Yadlin says it’s obvious the Iranians won’t accept Prime Minister Benjamin Netanyahu’s demands: “zero enrichment, removal of all the enriched material from Iran, the suspension of activity at the underground facility in Fordow and the reactor at Arak.”
Still, he says, “it is important to define an agreement that even if containing a certain risk that Iran could break out to military nuclear capability either under or in violation of the deal, still represents a significantly smaller threat than the dangers inherent in the status quo, which is likely leading to an Iranian bomb or to a military move to forestall it.”
According to Yadlin, Israel must prevent a “bad agreement.” For example, if the West seals a deal that preserves Iran’s current nuclear capability — 10,000 active old centrifuges and thousands more modern ones with greater output — “that is a bad agreement and is unacceptable. A freeze at this level and a functional Fordow are an excellent foundation for a bomb at any time Iran decides to withdraw from the agreement.”

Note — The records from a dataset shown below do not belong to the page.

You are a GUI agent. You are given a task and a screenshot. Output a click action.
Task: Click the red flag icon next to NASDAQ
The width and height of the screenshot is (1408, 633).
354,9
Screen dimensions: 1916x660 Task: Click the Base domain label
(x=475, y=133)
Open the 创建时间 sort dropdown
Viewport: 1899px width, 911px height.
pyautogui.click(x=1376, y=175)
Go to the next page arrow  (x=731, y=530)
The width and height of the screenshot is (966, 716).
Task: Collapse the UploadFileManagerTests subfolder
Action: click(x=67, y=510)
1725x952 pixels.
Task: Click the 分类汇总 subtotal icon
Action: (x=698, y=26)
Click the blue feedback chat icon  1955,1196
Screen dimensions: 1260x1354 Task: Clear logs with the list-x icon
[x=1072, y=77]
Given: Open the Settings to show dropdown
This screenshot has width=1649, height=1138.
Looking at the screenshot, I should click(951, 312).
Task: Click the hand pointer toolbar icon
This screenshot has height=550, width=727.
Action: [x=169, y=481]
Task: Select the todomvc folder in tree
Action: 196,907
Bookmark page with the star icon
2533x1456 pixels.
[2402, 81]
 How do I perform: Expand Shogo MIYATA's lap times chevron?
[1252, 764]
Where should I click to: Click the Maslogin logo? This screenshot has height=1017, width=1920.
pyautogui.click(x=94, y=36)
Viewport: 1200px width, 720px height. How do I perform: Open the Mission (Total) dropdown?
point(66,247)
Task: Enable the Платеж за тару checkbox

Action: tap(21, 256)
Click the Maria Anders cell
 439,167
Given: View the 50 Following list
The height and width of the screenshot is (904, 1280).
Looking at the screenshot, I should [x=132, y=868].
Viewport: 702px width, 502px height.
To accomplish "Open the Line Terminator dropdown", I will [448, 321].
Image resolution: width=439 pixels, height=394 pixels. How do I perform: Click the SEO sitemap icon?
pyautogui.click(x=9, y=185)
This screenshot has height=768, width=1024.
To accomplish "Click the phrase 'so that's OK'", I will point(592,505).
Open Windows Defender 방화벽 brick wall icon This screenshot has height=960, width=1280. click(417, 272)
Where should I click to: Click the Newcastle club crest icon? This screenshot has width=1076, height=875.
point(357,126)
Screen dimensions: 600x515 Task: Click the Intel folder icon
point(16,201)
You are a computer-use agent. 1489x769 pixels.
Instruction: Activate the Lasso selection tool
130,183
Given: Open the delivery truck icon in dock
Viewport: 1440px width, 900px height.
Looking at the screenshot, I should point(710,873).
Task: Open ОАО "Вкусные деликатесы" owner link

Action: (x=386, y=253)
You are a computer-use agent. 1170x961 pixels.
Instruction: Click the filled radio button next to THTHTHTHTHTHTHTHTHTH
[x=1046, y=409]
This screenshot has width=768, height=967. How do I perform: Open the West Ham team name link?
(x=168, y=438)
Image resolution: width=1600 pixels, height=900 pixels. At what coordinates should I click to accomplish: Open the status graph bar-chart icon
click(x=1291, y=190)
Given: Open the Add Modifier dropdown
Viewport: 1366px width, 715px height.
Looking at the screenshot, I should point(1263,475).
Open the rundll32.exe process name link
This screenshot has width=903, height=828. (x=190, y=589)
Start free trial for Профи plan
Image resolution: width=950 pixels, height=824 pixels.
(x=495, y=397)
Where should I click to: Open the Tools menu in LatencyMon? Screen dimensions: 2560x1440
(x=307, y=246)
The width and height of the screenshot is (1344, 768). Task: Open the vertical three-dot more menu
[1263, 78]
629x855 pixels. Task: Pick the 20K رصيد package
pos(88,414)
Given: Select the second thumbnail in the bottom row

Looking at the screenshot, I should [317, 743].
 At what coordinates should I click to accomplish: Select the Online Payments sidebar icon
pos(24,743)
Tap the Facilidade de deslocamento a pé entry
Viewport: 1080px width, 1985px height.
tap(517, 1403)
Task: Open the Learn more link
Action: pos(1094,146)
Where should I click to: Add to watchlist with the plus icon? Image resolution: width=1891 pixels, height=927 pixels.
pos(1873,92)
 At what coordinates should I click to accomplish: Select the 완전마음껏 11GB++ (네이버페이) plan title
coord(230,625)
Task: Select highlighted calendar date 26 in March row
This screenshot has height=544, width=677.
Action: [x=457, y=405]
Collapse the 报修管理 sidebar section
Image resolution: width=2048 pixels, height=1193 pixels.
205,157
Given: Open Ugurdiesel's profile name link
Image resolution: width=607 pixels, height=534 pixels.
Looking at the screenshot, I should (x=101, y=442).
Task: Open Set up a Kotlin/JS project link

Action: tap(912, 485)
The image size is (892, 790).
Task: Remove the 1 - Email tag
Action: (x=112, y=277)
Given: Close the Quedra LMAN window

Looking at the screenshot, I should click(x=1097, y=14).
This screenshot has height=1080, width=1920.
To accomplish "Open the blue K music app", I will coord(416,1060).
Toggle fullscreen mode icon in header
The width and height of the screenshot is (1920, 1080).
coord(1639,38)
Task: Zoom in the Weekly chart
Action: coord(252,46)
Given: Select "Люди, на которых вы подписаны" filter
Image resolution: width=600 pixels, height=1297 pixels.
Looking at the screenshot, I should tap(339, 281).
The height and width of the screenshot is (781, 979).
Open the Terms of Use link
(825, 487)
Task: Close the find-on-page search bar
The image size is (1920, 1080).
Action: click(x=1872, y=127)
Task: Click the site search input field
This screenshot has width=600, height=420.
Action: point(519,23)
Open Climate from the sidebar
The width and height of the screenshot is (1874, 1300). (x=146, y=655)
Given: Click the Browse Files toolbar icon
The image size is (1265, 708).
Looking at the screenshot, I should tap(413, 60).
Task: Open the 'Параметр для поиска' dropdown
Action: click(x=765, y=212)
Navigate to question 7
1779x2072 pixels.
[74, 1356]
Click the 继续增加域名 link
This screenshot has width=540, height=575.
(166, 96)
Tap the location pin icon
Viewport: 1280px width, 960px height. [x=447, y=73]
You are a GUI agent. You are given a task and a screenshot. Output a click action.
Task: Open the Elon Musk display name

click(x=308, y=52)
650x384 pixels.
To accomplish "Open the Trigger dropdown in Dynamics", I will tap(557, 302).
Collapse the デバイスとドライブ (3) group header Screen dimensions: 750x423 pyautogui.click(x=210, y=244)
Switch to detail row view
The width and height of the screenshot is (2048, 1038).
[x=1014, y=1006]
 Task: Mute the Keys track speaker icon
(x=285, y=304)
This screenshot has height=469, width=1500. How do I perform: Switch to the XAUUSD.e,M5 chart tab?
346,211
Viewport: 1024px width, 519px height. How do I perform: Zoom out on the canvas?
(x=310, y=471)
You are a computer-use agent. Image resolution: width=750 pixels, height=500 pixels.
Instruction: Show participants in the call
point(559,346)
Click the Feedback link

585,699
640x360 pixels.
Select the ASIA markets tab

Yadlin agrees that the harsh economic sanctions are the main reason Iran is engaging in talks. “The Iranians are looking for significant relief from the sanctions in exchange for a non-significant confidence building measure,” he writes. Yadlin says this method has failed in recent years, and the sanctions should be lifted only when Iran adheres to an agreement by downsizing its nuclear program.
“It is unclear what lies behind [President Hassan] Rouhani’s drive to reach an agreement on the nuclear problem in a few months, or [Supreme Leader Ali] Khamenei’s affirmation of the need for ‘heroic flexibility,’” Yadlin adds. “Do these signal a willingness to forfeit a military nuclear capability, or yet another attempt to attain this option at the lowest possible cost? For its part, Israel must guarantee that a diplomatic deal is sound enough, and ensure that diplomacy yields more than just a respite for Iran as its nuclear project progresses.”